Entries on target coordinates
· · · · ·
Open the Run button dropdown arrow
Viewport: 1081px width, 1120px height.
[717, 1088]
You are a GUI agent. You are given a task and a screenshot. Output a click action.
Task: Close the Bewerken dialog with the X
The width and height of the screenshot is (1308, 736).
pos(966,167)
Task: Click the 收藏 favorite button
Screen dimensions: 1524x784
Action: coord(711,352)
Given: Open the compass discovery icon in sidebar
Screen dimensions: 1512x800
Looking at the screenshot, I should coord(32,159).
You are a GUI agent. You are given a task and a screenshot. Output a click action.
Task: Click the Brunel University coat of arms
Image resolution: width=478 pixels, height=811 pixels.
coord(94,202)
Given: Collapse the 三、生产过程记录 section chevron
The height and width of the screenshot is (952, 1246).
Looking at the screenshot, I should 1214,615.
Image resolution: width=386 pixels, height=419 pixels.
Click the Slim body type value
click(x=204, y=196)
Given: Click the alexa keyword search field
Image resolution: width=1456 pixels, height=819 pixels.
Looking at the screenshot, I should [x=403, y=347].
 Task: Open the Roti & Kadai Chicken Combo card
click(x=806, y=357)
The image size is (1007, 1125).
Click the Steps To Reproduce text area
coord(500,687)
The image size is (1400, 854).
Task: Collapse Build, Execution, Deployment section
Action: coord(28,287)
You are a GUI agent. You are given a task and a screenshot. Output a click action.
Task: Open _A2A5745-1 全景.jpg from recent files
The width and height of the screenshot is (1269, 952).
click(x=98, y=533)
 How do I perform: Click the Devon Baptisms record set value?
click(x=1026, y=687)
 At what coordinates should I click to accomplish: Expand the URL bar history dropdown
· · · · ·
What needs to be done:
Can you reproduce the data word for word, from the very start through the line containing "Looking at the screenshot, I should coord(32,159).", with both of those lines included?

Expected answer:
Open the Run button dropdown arrow
Viewport: 1081px width, 1120px height.
[717, 1088]
You are a GUI agent. You are given a task and a screenshot. Output a click action.
Task: Close the Bewerken dialog with the X
The width and height of the screenshot is (1308, 736).
pos(966,167)
Task: Click the 收藏 favorite button
Screen dimensions: 1524x784
Action: coord(711,352)
Given: Open the compass discovery icon in sidebar
Screen dimensions: 1512x800
Looking at the screenshot, I should coord(32,159).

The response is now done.